Learn more about resilience in my blog “Between the Ridges: Building Resilience in Ourselves and Our Children.”
Psychologists call this internal capacity the “growth mindset,” a term coined by Carol Dweck. It’s the idea that our abilities and character are not fixed, but shaped by effort, struggle, and reflection. Watching Ben ascend Bierstadt, I saw this mindset awaken in him. Not in a single triumphant moment, but in each decision to take one more step.
He didn’t just hike a mountain. He rewrote part of the story he tells himself about who he is and what he’s capable of.
The Summit Isn’t Always the Peak
We reached the summit after nearly four and a half hours. Ben was exhausted, but glowing. We snapped a few photos. But the real moment didn’t come at the top. It came later, during the descent.
A wave of altitude sickness swept over him, subtle at first. He felt queasy, slowed down, but never gave up. He kept putting one foot in front of the other, focused and quiet. No complaints. Just determination. Just breath.
When we finally reached the car, he looked back at the peak we had just conquered and said softly, “I’m proud of myself.”
I nearly lost it.
That simple phrase held more weight than anything I could have told him. It meant the summit had sunk deeper than muscle. It had reached his soul.
The Messages That Shape Us
The next morning, before the sun rose, I sent him a text:
“I just want you to know how proud I am of you….You kept pushing and you made it to the summit…And when you told me ‘I’m proud of myself,” man that hit different.

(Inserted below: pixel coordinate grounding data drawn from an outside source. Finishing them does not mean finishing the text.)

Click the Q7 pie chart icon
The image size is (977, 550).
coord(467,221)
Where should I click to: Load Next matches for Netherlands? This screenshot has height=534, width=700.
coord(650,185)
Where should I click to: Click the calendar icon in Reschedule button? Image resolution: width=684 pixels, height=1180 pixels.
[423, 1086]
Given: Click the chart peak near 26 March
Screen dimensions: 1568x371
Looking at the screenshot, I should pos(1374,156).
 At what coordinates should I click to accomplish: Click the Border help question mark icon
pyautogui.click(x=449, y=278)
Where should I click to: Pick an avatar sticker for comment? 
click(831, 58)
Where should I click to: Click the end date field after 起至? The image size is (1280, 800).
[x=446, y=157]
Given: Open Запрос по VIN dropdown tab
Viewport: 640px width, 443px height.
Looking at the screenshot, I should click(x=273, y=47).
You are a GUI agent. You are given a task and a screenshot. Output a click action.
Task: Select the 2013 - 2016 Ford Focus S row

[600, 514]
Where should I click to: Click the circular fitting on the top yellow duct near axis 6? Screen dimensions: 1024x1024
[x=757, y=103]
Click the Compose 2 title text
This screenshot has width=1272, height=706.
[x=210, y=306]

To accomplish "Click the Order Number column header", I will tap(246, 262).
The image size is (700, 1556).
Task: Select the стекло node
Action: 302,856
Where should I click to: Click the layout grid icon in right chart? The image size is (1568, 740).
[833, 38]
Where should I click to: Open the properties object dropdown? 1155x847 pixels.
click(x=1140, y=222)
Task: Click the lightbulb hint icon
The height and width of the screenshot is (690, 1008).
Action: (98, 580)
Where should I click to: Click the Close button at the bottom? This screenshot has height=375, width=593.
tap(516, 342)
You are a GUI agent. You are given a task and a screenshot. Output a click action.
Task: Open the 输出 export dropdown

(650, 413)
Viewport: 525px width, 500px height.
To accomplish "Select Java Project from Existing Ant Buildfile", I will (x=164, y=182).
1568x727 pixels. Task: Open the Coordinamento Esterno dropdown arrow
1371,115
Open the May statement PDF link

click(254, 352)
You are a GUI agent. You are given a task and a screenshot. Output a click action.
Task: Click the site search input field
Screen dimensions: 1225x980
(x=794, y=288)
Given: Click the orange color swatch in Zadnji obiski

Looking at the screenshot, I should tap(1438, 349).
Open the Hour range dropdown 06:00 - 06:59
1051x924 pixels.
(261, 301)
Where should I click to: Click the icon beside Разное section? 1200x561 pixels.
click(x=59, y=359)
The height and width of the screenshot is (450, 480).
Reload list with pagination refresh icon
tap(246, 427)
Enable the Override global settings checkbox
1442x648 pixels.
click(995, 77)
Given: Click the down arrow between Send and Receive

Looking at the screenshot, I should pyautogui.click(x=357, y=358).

That’s the kind of strength no one can give you and no one can take away.”
Later that day, he replied:
“I love and I appreciate what you wrote. I had a tear..”
It reminded me how much power our words carry, especially as fathers. Clinical psychologist Dr. Lisa Damour emphasizes the impact of “earned confidence” how it’s not puffed-up praise that anchors our children, but evidence-based encouragement rooted in what they’ve actually endured.
What I saw in Ben that day wasn’t bravado. It was something sturdier. A kind of resilience being formed from the inside out.
The Next Climb
Ben is stepping into sixth grade now. Sports tryouts loom. New classes. New peers. All the unknowns that come with growing up. But he’s different now. A little more grounded. A little more aware that the thoughts in his head shape the contents of his heart.
And that knowledge? That’s bedrock. That’s where greatness begins.
Dr. Brené Brown puts it this way:
“When we have the courage to walk into our story and own it, we get to write the ending.”
Ben took his first real steps into that kind of authorship on Mt. Bierstadt. Not just as a hiker, but as a young man learning to write his own story, with sweat, breath, and grit.
A Reflection for the Trail Ahead
There are trails we walk for the view.
And there are trails we walk to remember who we are and who we’re becoming.
If you’re reading this, maybe you’re on your own ascent. Maybe the summit still feels far away. Or maybe you’ve already crested one ridge, only to find a steeper one beyond it.
Take heart.
Your strength is rising. Quietly. Step by step.